Analysts predict falling group sales and profits this year and next before a return to growth in 2018, when the impact of patent expiries will lessen and sales of newer medicines should have picked up speed.

Its new lung cancer drug Tagrisso achieved stronger than expected quarterly sales of $92 million. Heart drug Brilinta and Farxiga for diabetes also did well.

Quarterly core earnings per share, which exclude some items, fell 31 percent to 83 cents as revenue slid 11 percent to $5.60 billion, following the arrival of the first copies of Crestor in the United States in May.

Industry analysts had on average forecast quarterly revenue of $5.58 billion and earnings of 84 cents a share, according to Thomson Reuters.

The British company said it continued to expect a low to mid single-digit percentage decline in both revenue and core earnings at constant exchange rates for the full year.

In addition to falling sales of Crestor and other older drugs like Nexium, AstraZeneca also has to deal with a slump in U.S. revenue this year from its nasal spray flu vaccine Flumist, after health officials decided it was not worth using.


Chief Executive Pascal Soriot, who saw off a takeover attempt by Pfizer in 2014, is looking beyond current problems and believes AstraZeneca can become a major player in cancer treatment by developing drugs that bolster the immune system and others that disrupt DNA repair mechanisms used by tumor cells.

He said he was particularly encouraged by rapid patient recruitment in immuno-oncology combination drug trials, which are expected to produce make-or-break clinical results in the first half of next year.

“Over the next 12 months the profile of this company will change,” Soriot told reporters. “We will start getting very serious proof points and hopefully people will see that our plan is working.”

Cancer is currently the hottest area of research across the drugs industry and some analysts believe this could make AstraZeneca a takeover target once again, with speculation focused on Novartis.
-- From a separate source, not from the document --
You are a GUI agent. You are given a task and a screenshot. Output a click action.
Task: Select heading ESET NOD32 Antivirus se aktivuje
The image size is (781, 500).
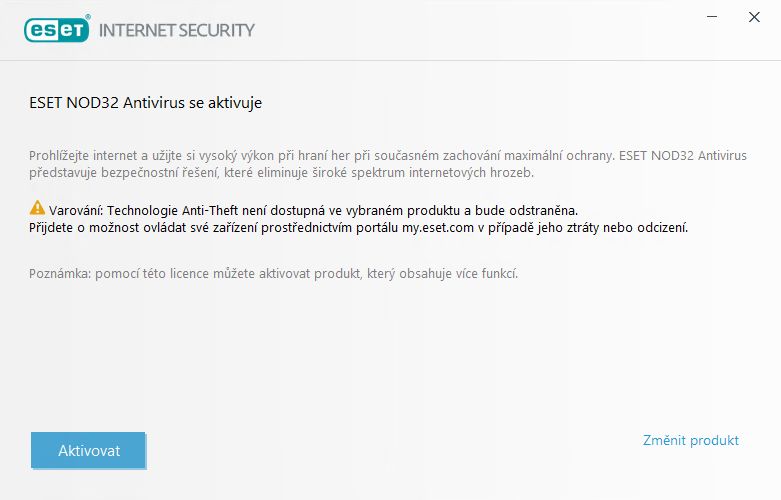(x=145, y=103)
Soriot declined to comment.

AstraZeneca faces formidable competition from others with new cancer medicines that are already on the market, including Roche, Bristol-Myers Squibb and Merck & Co.

To free resources for investment in new products, AstraZeneca has been selling off rights to non-core drugs and such “externalization” deals helped to boost revenue by $134 million in the second quarter. The company said externalization revenue would increase in the second half of the year.

Soriot says he can build a business with annual sales of at least $45 billion by 2023, up from $24.7 billion in 2015, though many analysts question this target, which was first set out during the takeover battle with Pfizer.